PEC: How does the merchant pay for your service?

Woda: A merchant on eBay today pays 1% of the final transaction amount. Merchants would not do that if there weren’t something in it for them. Very simply, with the backing of our bonding, they can attract more buyers or bidders on eBay. More bidders means higher prices.

PEC: When you launch the service to general ecommerce merchants, will there be limitations on shopping carts?

Woda: We’ll launch the service with several checkout providers, such as Zoovy, but the best thing for anyone to do is to let us know what we have to do. Go to our special website called Bondmywebsite.com, and tell us who your infrastructure providers are so we can go to them and make arrangements to provide bonding on the merchant’s site.

PEC: The short history of business on the Internet has seen the industry solve one problem after another. First we figured out how to get products into an online store, then we developed ways of getting people to the store. There is plenty of discussion about conversion — selling the customers once they have arrived. Is bonding part of that solution?

Woda: Well, the big thing in my mind is how to get the customers to convert at a rate that makes this an efficient distribution channel. I believe that is where trust comes into play. If merchants aren’t thinking about that and doing something about it, they’re losing money.

PEC: Have you had to pay off on anything yet?

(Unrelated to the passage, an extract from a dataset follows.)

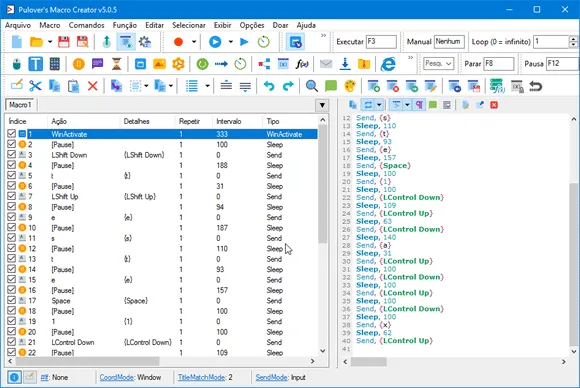Click the Executar hotkey field F3
Screen dimensions: 580x388
(381, 41)
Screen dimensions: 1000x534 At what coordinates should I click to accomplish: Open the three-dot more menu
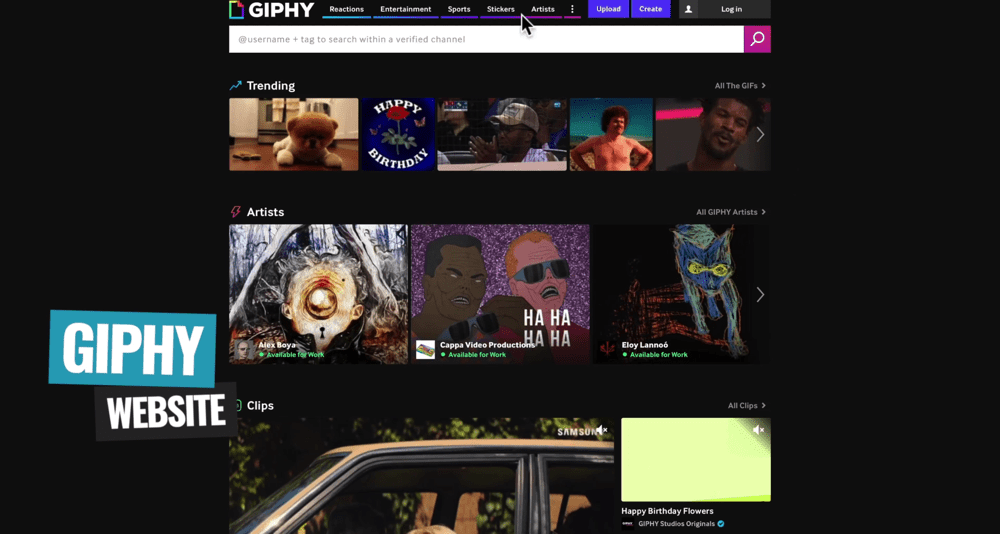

Woda: Absolutely. That’s the whole point of BuySafe. We want to help buyers be comfortable that they are buying from the best merchants on the Internet. But, if we’re wrong and we goof, and we don’t make a good call, we will put our money where our mouth is. A good example would be GlacierBayDVD, a number-one merchant on eBay that suddenly went under. We covered the customer losses.

PEC: When someone has a problem, what is the procedure for resolution?

Woda: When the buyer orders something, we bond that item and send the buyer an email that says they have just bought something from one of the best merchants on the web and that we are bonding the transaction. We tell them that if anything goes wrong, they should let us know. If anything does go wrong, they can come to our web site and file a complaint.

We have an online dispute resolution process, which is the first step. They tell us what went wrong and what they want the merchant to do to fix it. Then we get the merchant involved either to fix the problem or suggest an alternative. If that doesn’t solve the problem, we have a team that steps in to mediate the process, and we also get our financial partners involved.

PEC: How often does a buyer complain?

Woda: It’s a lot like brick-and-mortar stores. Buyers and sellers have disputes. Normal businesses have returns and performance issues; so do online sellers. In about four to five percent of the transactions we see, buyers have a problem — the shipment is late, or it wasn’t the right color.

Rather than jump in and solve the problem for the buyer, we play the role of mediator and let the merchants solve the problems with their customers. Merchants would rather solve the problems and try to keep the customers. If they can’t or won’t, however, our role is to step in.